In generale però l’ascolto di questo disco è un dialogo con l’ascoltatore a tratti sorprendente. I dettagli sono continui rimandi alla storia del gruppo e all’approccio alla musica dei singoli membri. Le canzoni paiono lì per scambiarsi tra loro le epoche e assumere l’una le caratteristiche dell’altra in una morbida trasfigurazione, una danza tra stili.

La band ha già preannunciato che si è parallelamente messa al lavoro su nuova musica, eppure è così difficile credere che a questa raccolta di canzoni, che ha un suono retrospettivo così netto, possa davvero seguire un nuovo disco di inediti. 

Il finale con “40” è un colpo bassissimo in questo senso: impossibile non sentire tutt’intorno il tempo che si ferma mentre lo storico riff viene accarezzato sul pianoforte con in aggiunta quelle settime minori ad alimentare ulteriormente i dubbi esistenziali alla base di quella che è stata la canzone per eccellenza della band per tutti gli anni ottanta. «How long to sing this song?»: cosa diceva Dylan a The Edge nella conversazione di cui sopra?

 

Comunque vadano le cose, è la fine di un lungo ciclo per gli U2. Iniziato quando? Nella cucina di Larry nel 1976? Negli echi desertici di The Joshua Tree nel 1987? Con la roboante uscita di “Beautiful Day” all’inizio degli anni Duemila? Difficile dirlo. La stessa copertina sembra lanciare dei segnali in tal senso. La scelta di creare un collage con Adam, Larry ed Edge da una session del 1997 (da Pop, il disco che chiuse la fase più romanticamente ambiziosa della carriera) e Bono da qualche parte negli anni Ottanta è molto disorientante e volutamente assurda, ma pare rimandare al concetto della fine dei cicli. È come se con quella immagine gli U2 ci dicessero che, così come Pop chiuse la loro età dell’oro iniziata negli anni Ottanta, questo Songs Of Surrender va a chiudere quella della ricerca del consenso di massa e della voluta e cercata stereotipizzazione del loro suono e della loro immagine. Come se, insomma, dopo questi ultimi vent’anni ambiziosi e controversi, il gruppo deponesse le armi: Surrender, in una parola.

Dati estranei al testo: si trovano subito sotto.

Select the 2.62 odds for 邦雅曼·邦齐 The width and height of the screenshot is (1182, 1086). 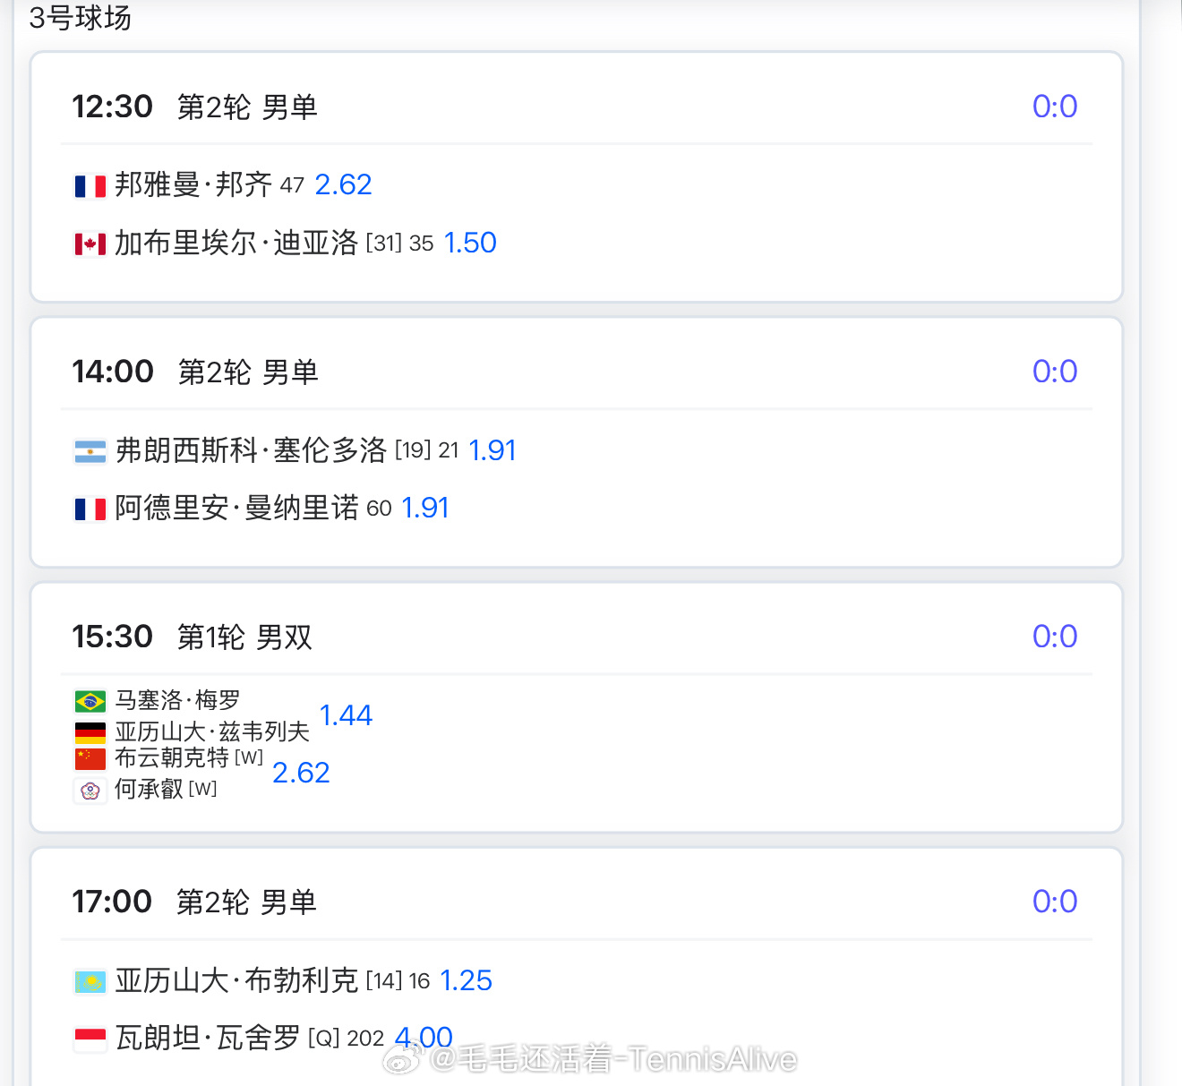(343, 184)
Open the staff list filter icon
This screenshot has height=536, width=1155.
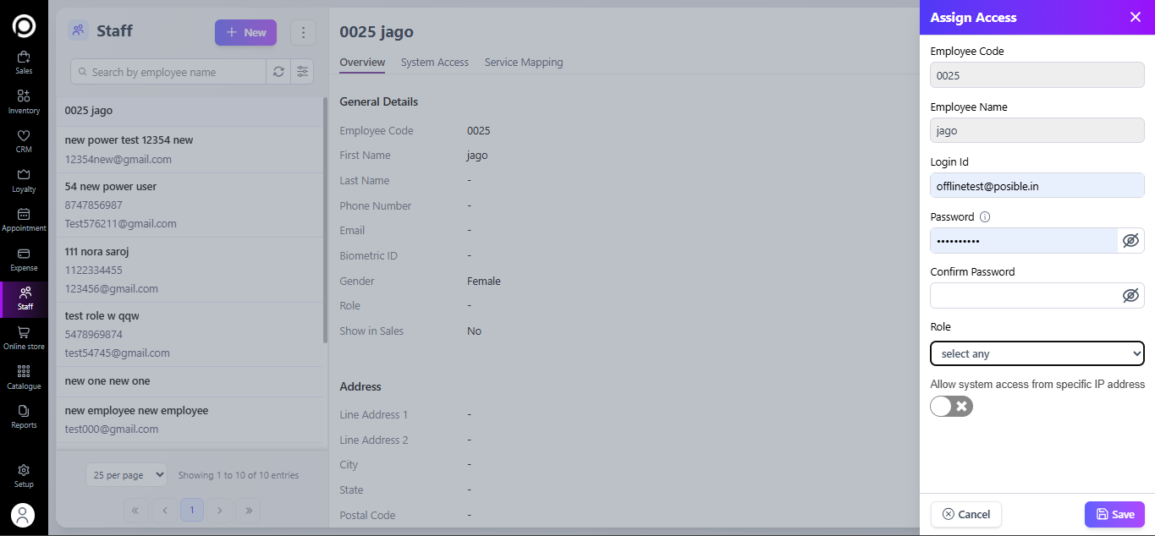tap(302, 72)
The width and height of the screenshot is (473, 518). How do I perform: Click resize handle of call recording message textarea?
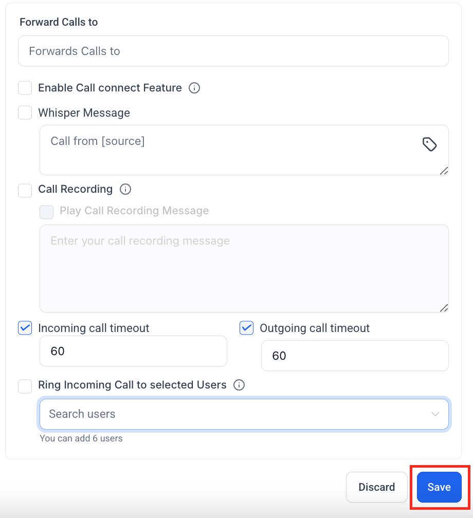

Più ci si riflette, più si moltiplicano le cose da dire attorno a questo lavoro stratificato, complesso, affascinante, che ad ogni ascolto regala spunti di riflessione, analisi e connessioni con i tanti passati di un gruppo multiforme e pieno zeppo di umanità. Forse per affrontare a dovere tutti i solchi scavati nel suono fragile e confidenziale di questo album servirebbero non meno di quarantasette anni.